Loo is twelve when she moves back to the New England fishing village where her mother was from. Her father, Hawley, finds work on the boats, while she undergoes the usual heartaches of a new kid in school. But lurking over Loo are mysteries: Of the mother who passed away when she was a baby and of the grandmother she's forbidden to speak to and of the father she is not sure she really wants to know.
Hurtling towards both father and daughter are the ghosts of Hawley's past. Before Loo's birth, he was a professional criminal engaged in increasingly elaborate and dangerous underworld schemes. Life on the road was harsh—Samuel Hawley took "twelve bullets" in his brutal career. The scars have healed, but there is a reckoning still to come, that even he is not prepared to face.
Tinti succeeds in weaving a heartbreaking story of love that leaps back and forth between the past and the present, revealing that we cannot escape the choices we have made.
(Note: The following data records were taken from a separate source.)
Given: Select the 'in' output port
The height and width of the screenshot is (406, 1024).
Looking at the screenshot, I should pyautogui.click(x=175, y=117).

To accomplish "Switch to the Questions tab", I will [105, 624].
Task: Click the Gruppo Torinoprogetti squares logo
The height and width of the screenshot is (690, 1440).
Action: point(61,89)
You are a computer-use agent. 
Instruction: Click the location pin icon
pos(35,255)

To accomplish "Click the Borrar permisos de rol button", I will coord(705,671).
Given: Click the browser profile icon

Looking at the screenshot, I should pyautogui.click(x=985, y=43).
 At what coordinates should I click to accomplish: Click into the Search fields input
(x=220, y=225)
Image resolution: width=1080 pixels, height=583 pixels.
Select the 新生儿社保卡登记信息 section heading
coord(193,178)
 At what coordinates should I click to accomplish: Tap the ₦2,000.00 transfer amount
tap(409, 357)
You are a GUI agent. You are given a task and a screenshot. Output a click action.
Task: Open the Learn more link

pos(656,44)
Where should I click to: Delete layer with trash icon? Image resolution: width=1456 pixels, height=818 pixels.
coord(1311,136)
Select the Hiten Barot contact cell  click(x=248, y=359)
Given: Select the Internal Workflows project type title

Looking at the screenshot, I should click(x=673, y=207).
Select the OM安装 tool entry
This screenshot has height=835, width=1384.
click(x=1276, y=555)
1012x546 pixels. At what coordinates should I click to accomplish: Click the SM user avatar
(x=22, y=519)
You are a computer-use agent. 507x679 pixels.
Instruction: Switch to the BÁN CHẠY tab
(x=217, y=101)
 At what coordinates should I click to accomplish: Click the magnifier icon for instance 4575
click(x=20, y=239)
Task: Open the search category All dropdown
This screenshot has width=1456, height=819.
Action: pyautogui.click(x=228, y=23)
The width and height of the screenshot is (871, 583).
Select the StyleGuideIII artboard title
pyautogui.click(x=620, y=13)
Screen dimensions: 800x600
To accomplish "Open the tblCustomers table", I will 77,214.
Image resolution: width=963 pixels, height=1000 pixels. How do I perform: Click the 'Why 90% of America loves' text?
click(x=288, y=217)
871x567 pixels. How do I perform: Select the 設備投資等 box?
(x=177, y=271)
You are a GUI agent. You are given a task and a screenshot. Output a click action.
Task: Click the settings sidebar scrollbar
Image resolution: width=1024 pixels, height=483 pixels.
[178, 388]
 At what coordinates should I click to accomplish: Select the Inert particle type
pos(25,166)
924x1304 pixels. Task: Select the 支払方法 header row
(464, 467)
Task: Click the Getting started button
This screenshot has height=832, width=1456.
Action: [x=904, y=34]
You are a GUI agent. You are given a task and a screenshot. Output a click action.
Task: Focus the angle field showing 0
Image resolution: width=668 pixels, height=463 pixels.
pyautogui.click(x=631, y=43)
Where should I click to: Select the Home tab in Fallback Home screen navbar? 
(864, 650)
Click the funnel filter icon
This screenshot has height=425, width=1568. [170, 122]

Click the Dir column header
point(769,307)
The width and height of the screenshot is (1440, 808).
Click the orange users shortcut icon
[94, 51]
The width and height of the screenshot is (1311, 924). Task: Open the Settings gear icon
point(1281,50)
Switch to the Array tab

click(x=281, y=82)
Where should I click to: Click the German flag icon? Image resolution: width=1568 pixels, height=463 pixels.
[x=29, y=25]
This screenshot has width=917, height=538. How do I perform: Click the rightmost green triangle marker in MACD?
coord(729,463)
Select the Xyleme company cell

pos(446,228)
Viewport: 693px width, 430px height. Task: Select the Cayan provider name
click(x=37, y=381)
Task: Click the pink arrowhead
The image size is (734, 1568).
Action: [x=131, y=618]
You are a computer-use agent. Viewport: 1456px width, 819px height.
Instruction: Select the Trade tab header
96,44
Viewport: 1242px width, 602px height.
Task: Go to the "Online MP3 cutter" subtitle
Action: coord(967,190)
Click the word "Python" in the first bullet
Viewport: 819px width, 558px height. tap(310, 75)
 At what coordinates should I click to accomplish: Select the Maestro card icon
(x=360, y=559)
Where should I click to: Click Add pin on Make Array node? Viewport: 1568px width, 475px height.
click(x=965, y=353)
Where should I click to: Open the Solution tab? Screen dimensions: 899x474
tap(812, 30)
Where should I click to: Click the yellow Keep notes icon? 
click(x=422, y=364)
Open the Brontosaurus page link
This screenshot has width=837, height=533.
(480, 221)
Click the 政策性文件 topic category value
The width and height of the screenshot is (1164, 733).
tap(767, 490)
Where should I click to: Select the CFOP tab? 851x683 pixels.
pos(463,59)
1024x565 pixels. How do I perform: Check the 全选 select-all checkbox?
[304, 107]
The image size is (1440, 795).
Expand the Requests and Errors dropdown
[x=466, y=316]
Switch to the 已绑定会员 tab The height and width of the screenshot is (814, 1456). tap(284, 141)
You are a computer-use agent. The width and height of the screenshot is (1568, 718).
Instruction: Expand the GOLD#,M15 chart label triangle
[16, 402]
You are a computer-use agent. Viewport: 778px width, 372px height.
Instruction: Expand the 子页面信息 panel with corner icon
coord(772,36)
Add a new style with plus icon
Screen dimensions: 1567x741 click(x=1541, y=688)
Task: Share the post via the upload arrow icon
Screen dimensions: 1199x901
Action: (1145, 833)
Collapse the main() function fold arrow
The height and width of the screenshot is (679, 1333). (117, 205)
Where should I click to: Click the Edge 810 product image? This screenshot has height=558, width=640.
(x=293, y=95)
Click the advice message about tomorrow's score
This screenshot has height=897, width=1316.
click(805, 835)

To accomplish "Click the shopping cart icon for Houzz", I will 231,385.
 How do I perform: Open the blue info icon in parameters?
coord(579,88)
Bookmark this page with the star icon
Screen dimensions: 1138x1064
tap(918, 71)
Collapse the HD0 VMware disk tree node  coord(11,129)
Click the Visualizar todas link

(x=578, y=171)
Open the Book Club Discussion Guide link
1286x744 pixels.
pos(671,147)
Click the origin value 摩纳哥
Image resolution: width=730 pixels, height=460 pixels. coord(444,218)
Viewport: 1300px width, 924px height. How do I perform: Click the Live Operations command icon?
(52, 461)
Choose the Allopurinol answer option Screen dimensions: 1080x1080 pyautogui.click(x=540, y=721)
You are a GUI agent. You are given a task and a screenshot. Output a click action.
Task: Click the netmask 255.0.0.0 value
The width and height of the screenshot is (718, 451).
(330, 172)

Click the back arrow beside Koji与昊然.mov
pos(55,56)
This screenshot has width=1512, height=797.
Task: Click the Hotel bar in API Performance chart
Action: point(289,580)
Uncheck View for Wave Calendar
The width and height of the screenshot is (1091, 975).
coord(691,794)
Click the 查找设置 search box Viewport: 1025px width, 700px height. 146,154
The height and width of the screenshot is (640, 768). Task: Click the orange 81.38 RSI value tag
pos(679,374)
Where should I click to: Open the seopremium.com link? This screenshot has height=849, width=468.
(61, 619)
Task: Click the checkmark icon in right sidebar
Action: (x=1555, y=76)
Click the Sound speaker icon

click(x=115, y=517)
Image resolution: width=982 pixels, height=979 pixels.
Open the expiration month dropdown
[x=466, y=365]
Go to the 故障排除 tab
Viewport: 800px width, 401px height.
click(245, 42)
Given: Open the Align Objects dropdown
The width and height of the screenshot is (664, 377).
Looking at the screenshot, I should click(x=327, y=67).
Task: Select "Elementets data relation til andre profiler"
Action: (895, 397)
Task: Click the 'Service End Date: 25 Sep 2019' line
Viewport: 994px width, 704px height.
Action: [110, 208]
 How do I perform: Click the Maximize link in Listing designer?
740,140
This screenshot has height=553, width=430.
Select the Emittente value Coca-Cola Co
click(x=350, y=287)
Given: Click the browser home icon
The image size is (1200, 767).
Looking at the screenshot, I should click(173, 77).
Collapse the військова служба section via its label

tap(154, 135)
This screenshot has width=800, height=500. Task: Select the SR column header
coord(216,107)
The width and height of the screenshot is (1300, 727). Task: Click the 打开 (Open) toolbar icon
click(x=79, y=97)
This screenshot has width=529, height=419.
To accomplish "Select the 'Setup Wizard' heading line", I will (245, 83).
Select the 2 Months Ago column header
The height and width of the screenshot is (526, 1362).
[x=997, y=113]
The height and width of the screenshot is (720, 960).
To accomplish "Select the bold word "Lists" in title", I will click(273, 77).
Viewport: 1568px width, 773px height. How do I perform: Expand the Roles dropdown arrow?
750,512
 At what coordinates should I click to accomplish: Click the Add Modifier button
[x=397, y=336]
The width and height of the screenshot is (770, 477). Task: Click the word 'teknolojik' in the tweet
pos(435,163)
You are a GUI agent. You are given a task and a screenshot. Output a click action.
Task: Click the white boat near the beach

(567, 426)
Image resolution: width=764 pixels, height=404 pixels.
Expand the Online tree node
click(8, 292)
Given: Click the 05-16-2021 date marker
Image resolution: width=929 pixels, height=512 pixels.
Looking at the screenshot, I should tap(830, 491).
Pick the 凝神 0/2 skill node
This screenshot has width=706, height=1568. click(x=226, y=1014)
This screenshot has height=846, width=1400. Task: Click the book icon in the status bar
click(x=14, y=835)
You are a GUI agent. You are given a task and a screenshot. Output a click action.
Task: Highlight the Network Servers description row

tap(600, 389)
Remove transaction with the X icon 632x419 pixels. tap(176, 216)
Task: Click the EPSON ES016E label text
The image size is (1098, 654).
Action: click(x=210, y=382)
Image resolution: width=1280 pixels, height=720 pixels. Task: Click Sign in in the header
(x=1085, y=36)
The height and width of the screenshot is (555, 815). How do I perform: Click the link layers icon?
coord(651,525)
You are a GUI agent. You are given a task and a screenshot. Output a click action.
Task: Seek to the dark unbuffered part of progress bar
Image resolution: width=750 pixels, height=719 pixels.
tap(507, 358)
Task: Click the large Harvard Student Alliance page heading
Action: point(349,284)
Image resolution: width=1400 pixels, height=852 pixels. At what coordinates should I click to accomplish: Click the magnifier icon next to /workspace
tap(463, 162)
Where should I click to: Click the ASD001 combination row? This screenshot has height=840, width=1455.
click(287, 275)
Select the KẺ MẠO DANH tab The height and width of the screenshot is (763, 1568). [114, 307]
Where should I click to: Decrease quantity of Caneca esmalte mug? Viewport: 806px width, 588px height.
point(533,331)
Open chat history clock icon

The titular "twelve lives" refer to the twelve bullet scars Hawley received in his former life as a hired criminal. The twelve stories of how he received each scar are intertwined with events in the present which threaten to unravel the "normal" life Hawley is trying to provide his daughter, whether she wants it or not.
But more than just a coming-of-age story, this is definitely a thriller that leaves readers in suspense as they rush to the harrowing conclusion.